PyTorch Huggingface BERT-NLP for Named Entity Recognition

AshwinAmbal commented 5 years ago

I have been using your PyTorch implementation of Google’s BERT by HuggingFace for the MADE 1.0 dataset for quite some time now. Up until last time (11-Feb), I had been using the library and getting an F-Score of 0.81 for my Named Entity Recognition task by Fine Tuning the model. But this week when I ran the exact same code which had compiled and run earlier, it threw an error when executing this statement:

input_ids = pad_sequences([tokenizer.convert_tokens_to_ids(txt) for txt in tokenized_texts], maxlen=MAX_LEN, dtype=”long”, truncating=”post”, padding=”post”)

ValueError: Token indices sequence length is longer than the specified maximum sequence length for this BERT model (632 > 512). Running this sequence through BERT will result in indexing errors

The full code is available in this colab notebook.

To get around this error I modified the above statement to the one below by taking the first 512 tokens of any sequence and made the necessary changes to add the index of [SEP] to the end of the truncated/padded sequence as required by BERT.

input_ids = pad_sequences([tokenizer.convert_tokens_to_ids(txt[:512]) for txt in tokenized_texts], maxlen=MAX_LEN, dtype=”long”, truncating=”post”, padding=”post”)

The result shouldn’t have changed because I am only considering the first 512 tokens in the sequence and later truncating to 75 as my (MAX_LEN=75) but my F-Score has dropped to 0.40 and my precision to 0.27 while the Recall remains the same (0.85). I am unable to share the dataset as I have signed a confidentiality clause but I can assure all the preprocessing as required by BERT has been done and all extended tokens like (Johanson –> Johan ##son) have been tagged with X and replaced later after the prediction as said in the BERT Paper.

Has anyone else faced a similar issue or can elaborate on what might be the issue or what changes the PyTorch (Huggingface) has done on their end recently?
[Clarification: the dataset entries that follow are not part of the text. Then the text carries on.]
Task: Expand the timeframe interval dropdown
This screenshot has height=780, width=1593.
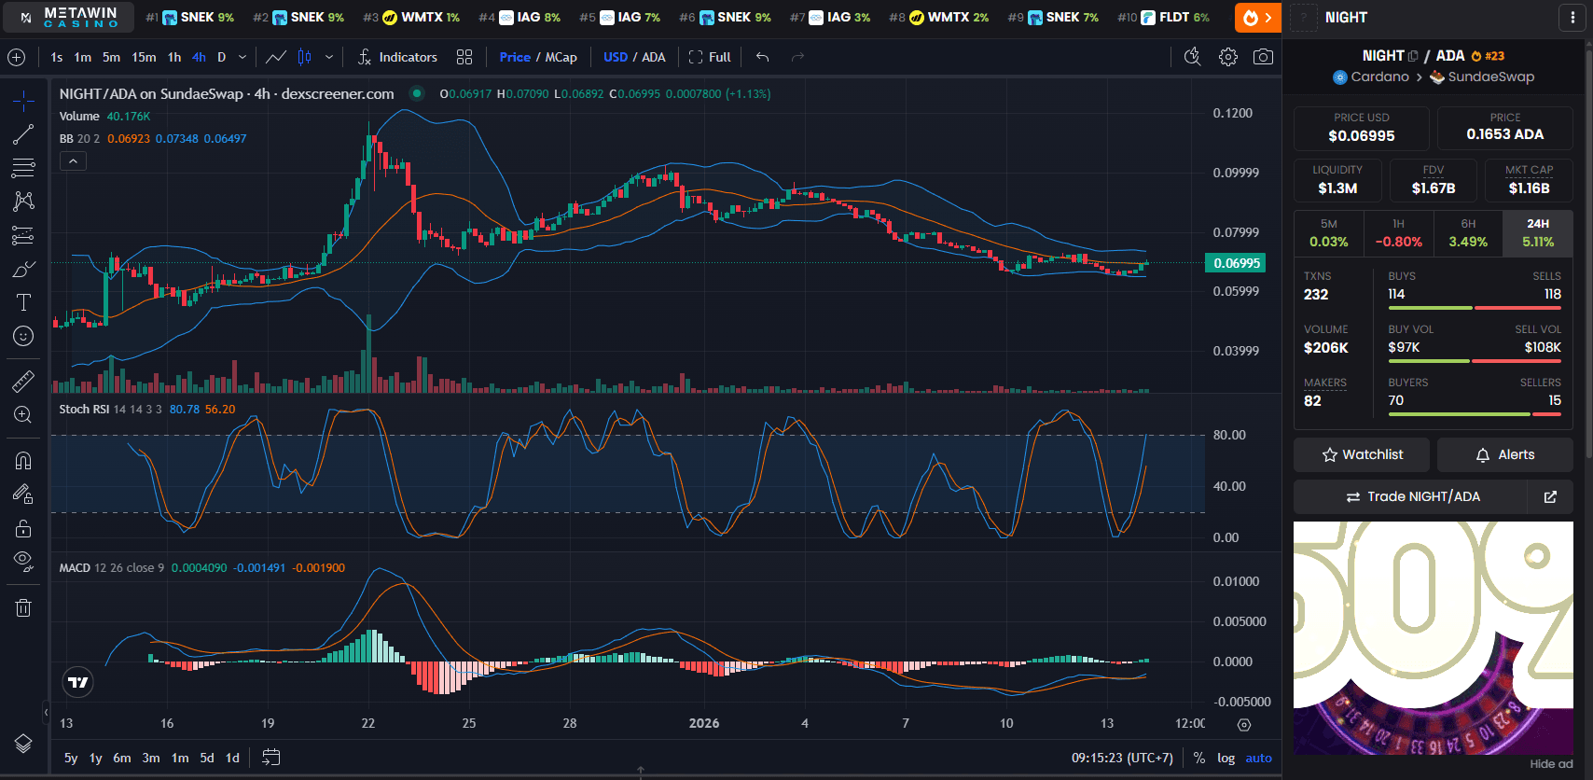Action: click(x=242, y=57)
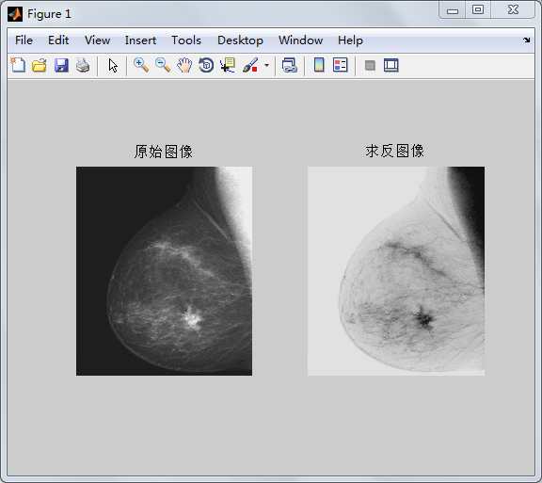Enable the Pan hand tool
542x483 pixels.
[184, 65]
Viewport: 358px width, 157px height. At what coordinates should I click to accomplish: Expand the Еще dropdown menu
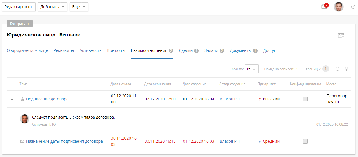click(x=79, y=7)
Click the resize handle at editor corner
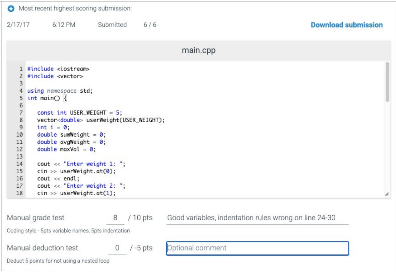Image resolution: width=396 pixels, height=272 pixels. (387, 194)
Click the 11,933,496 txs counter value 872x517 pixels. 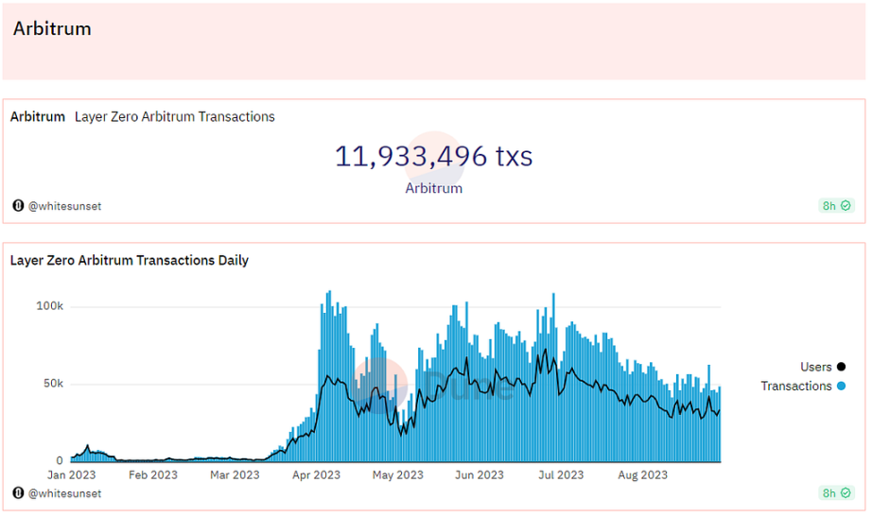pos(434,156)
AshwinAmbal commented 5 years ago

I've found a fix to get around this. Running the same code with pytorch-pretrained-bert==0.4.0 solves the issue and the performance is restored to normal. There's something messing with the model performance in BERT Tokenizer or BERTForTokenClassification in the new update which is affecting the model performance. Hoping that HuggingFace clears this up soon. :) Thanks.

jplehmann commented 5 years ago

There's something messing with the model performance in BERT Tokenizer or BERTForTokenClassification in the new update which is affecting the model performance. Hoping that HuggingFace clears this up soon. :)

Sounds like the issue should remain open?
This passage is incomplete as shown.